In Quebec, it's not just a good idea, it's the law: If you want to drive the province's roadways in the cold weather months, you have to install winter tires. But even in parts of the country where winter tires are optional, more Canadians are using them, presumably of the mind that they're better at gripping the road than the all-weather variety that are typical in the summer, fall and spring months, a newly released poll suggests.
In Ontario, Canada's most-populated province that also has the largest amount of motorists, nearly 66 percent of drivers use winter tires, according to a recent survey conducted by the Tire and Rubber Association of Canada. That's up from 56 percent as recently as 2014.

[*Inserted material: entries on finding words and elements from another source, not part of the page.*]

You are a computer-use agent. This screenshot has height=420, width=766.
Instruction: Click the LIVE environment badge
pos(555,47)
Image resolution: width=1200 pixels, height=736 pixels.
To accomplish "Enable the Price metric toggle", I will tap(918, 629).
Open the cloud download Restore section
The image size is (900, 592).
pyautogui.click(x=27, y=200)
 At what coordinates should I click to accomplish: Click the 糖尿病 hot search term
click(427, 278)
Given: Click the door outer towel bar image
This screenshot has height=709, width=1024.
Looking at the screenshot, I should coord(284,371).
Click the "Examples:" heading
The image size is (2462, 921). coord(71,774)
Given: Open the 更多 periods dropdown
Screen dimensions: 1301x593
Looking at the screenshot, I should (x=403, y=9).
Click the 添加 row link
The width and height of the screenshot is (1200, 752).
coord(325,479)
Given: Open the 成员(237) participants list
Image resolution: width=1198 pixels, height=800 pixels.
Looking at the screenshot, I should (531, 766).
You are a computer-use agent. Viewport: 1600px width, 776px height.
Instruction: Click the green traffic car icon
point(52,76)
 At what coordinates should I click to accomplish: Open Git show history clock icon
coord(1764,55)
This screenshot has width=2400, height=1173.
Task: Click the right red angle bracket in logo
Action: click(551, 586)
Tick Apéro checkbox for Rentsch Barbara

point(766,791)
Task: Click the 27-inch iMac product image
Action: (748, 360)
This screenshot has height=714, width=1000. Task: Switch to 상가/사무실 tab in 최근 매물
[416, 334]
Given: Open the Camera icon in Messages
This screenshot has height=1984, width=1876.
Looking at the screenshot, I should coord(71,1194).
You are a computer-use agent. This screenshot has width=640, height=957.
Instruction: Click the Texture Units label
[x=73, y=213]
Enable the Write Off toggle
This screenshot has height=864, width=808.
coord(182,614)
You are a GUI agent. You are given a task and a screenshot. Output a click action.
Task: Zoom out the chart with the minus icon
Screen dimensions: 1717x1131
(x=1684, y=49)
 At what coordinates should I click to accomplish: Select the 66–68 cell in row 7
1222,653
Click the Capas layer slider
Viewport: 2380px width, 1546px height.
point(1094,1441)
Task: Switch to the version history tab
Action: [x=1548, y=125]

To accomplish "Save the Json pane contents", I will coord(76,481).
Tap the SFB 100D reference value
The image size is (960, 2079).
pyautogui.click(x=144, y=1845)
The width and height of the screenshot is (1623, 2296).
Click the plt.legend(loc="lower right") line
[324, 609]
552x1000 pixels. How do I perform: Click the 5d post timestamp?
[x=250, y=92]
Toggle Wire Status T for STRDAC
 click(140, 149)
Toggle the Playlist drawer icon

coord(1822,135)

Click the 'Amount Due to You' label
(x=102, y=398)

The same is true in British Columbia. In Canada's western most province, approximately 50 percent of drivers own and use winter tires, an increase of 11 percent from the 38 percent who operated with them two years ago when a similar poll was performed.
The prairie provinces have seen similar growth in winter tire usage rates, averaging 55 percent in Alberta from 45 percent, 50 percent in Manitoba and 50 percent in Saskatchewan, up from 39 percent in both provinces two years earlier, according to TRAC's findings.
Winter tires better than ever at starting, stopping
What's driving the rise in winter tire use? Besides the vehicles themselves (pardon the pun), improved performance may be the difference-maker. TRAC experts indicate that the cold weather tires of today have stronger and more intricate tread design and rubber compounds than yesterday, enabling the typical passenger car's wheels to grip the road much more effectively than in years gone by. They're also more tolerant of extreme cold, capable of retaining their durability when temperatures reach as low as 7 degrees Celsius. Their stellar dexterity helps motorists wield greater control over their automobiles, starting and stopping in a much more timely fashion.
If nothing else, the widespread adoption of winter tires helps make the country's highways and byways safer for road users, noted Glenn Maidment, TRAC president.
"However, the fact that 3 in 10 motorists still do not own winter tires poses a threat to all motorists," Maidment warned. "This is why outreach to educate drivers continues to be needed. Every motorist needs to know that today's high-tech winter tires radically outperform all-seasons in all cold-weather driving conditions and offer potentially life-saving benefits."
Accidents down sharply since mandate took effect
Indeed, when Quebec made winter tires mandatory back in 2008, the provincial government commissioned a study three years later to see what effect, if any, the requirement had on area roadways. The analysis discovered that winter road accident injuries fell 5 percent compared to what was typical prior to 2008 prior to the tire mandate, TRAC reported. Additionally, there was a 3 percent dip in serious incidents and highway fatalities.
Creatures of habit – as well as those who would rather not spend the premium attached to winter tires – contend that the alternative to winter tires is every bit as effective. However, scientists say otherwise, including Michael Edwards, who heads strategic initiatives at Science East. In an interview with CBC News, Edwards stipulated that winter tires are "definitely better," and in a variety of scenarios, not just cold and snow.
"Because Canada is, I think, technically, what scientists call cold in the winter, then that means that your all-season tires, the main material in those, it actually gets much harder at a lower temperature," Edwards explained. "When they do that, they don't have the responsiveness to grip onto the asphalt."
He added that the zigzagging grooves and patterns – which are more formally known as sipes – helps tires better adhere to road surfaces. They do this by wicking water away – both in frozen and normal form – enabling spinning tires to remain in contact with the ground for the duration of however long a ride lasts.
Other provinces are considering mandating winter tires. Just last year, legislation went into effect in British Columbia that required certain highways be traveled only by motorists whose vehicles were appropriately outfitted with wheels geared for cold weather. The ban on all-weather tires runs from Oct. 1 and ends March 31.